ECLI:NL:RBDHA:2025:1445

Rechtbank Den Haag

Datum uitspraak
14 januari 2025
Publicatiedatum
5 februari 2025
Zaaknummer
AWB 24/19327
Instantie
Rechtbank Den Haag
Type
Uitspraak
Procedures
  • Eerste aanleg - enkelvoudig
Rechters
Vindplaatsen
  • Rechtspraak.nl
AI samenvatting door LexboostAutomatisch gegenereerd

Beroep tegen niet tijdig beslissen op asielaanvraag, beroep gegrond

Op 14 januari 2025 heeft de Rechtbank Den Haag uitspraak gedaan in de zaak AWB 24/19327, waarin eiser beroep heeft ingesteld tegen het niet tijdig beslissen door de minister van Asiel en Migratie op zijn aanvraag voor een verblijfsvergunning asiel voor bepaalde tijd. De rechtbank oordeelt dat de minister niet binnen de wettelijk vereiste termijn van zes maanden heeft beslist, en dat eiser de minister op 6 november 2024 in gebreke heeft gesteld. De rechtbank concludeert dat het beroep gegrond is, omdat de minister de termijn heeft overschreden en de aanvraag niet tijdig heeft behandeld.

De rechtbank legt de minister een nadere beslistermijn op van acht weken na de dag van verzending van de uitspraak om alsnog een besluit te nemen. Indien de minister deze termijn overschrijdt, verbeurt hij een dwangsom van € 100,- per dag, met een maximum van € 7.500,-. De rechtbank wijst erop dat de minister geen bestuurlijke dwangsom verbeurt voor het niet tijdig beslissen op een aanvraag voor een verblijfsvergunning asiel, zoals bepaald in de Tijdelijke wet opschorting dwangsommen IND, maar dat de rechter wel kan opleggen dat de minister binnen een bepaalde termijn alsnog een besluit moet nemen.

#### AANGELEVERD MATERIAAL

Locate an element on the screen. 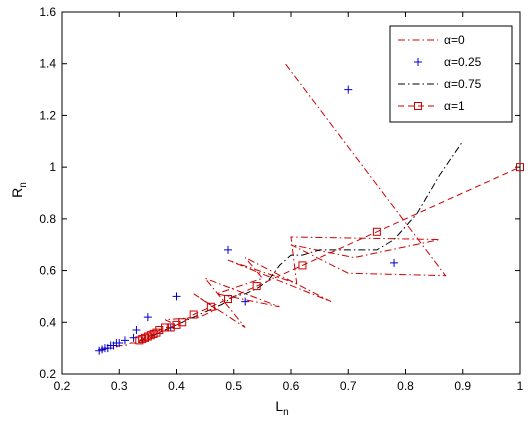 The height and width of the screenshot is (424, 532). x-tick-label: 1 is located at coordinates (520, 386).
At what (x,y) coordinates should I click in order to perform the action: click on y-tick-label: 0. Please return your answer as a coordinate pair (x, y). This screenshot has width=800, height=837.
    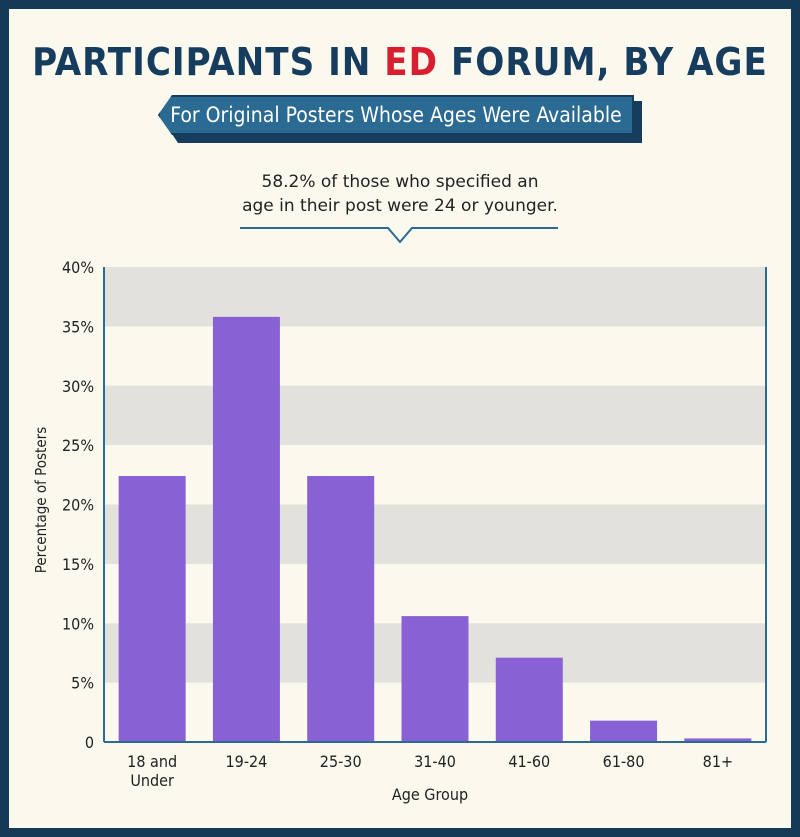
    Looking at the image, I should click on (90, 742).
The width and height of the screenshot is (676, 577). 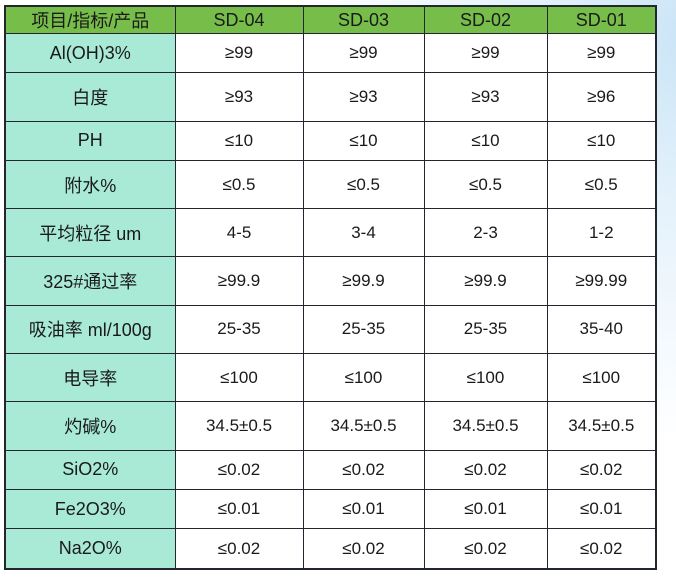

#### WERKINSTRUCTIES
**1.** Geef een deel van de rechtbankuitspraak opnieuw weer. Begin bij de woorden "De rechtbank legt" en stop na "besluit moet nemen.". Hernoem daarbij "acht weken" tot "twaalf weken".
**2.** Beantwoord de volgende vragen met behulp van de rechtbankuitspraak:
(a) Op welke datum heeft eiser de minister in gebreke gesteld?
(b) Wat is het maximumbedrag van de dwangsom?
(c) Welk zaaknummer heeft de zaak?
**3.** Ga verder met de rechtbankuitspraak na de laatste zin.

#### UITWERKINGEN
**1.**
De rechtbank legt de minister een nadere beslistermijn op van twaalf weken na de dag van verzending van de uitspraak om alsnog een besluit te nemen. Indien de minister deze termijn overschrijdt, verbeurt hij een dwangsom van € 100,- per dag, met een maximum van € 7.500,-. De rechtbank wijst erop dat de minister geen bestuurlijke dwangsom verbeurt voor het niet tijdig beslissen op een aanvraag voor een verblijfsvergunning asiel, zoals bepaald in de Tijdelijke wet opschorting dwangsommen IND, maar dat de rechter wel kan opleggen dat de minister binnen een bepaalde termijn alsnog een besluit moet nemen.

**2.**
(a) Op 6 november 2024.
(b) € 7.500,-.
(c) AWB 24/19327.

**3.**
Eiser heeft recht op een vergoeding van de proceskosten, die door de minister moet worden betaald. De rechtbank kent een bedrag van € 453,50 toe aan eiser, omdat hij juridische bijstand heeft ingeschakeld voor het indienen van het beroepschrift. De uitspraak is openbaar uitgesproken en een afschrift is verzonden aan de betrokken partijen. Eiser heeft de mogelijkheid om in verzet te gaan tegen deze uitspraak binnen zes weken na verzending.

Uitspraak

RECHTBANK DEN HAAG

Zittingsplaats Utrecht
Bestuursrecht
zaaknummer: AWB 24/19327

uitspraak van de enkelvoudige kamer van 14 januari 2025 in de zaak tussen

[eiser] , eiser

V-nummer: [V nummer]
(gemachtigde: mr. W.J. Rohlof),
en
de minister van Asiel en Migratie, voorheen de staatssecretaris van Justitie en Veiligheid,de minister.

Procesverloop

Deze uitspraak gaat over het beroep dat eiser heeft ingediend, omdat de minister niet op tijd heeft beslist op zijn aanvraag tot het verlenen van een verblijfsvergunning asiel voor bepaalde tijd (hierna: aanvraag).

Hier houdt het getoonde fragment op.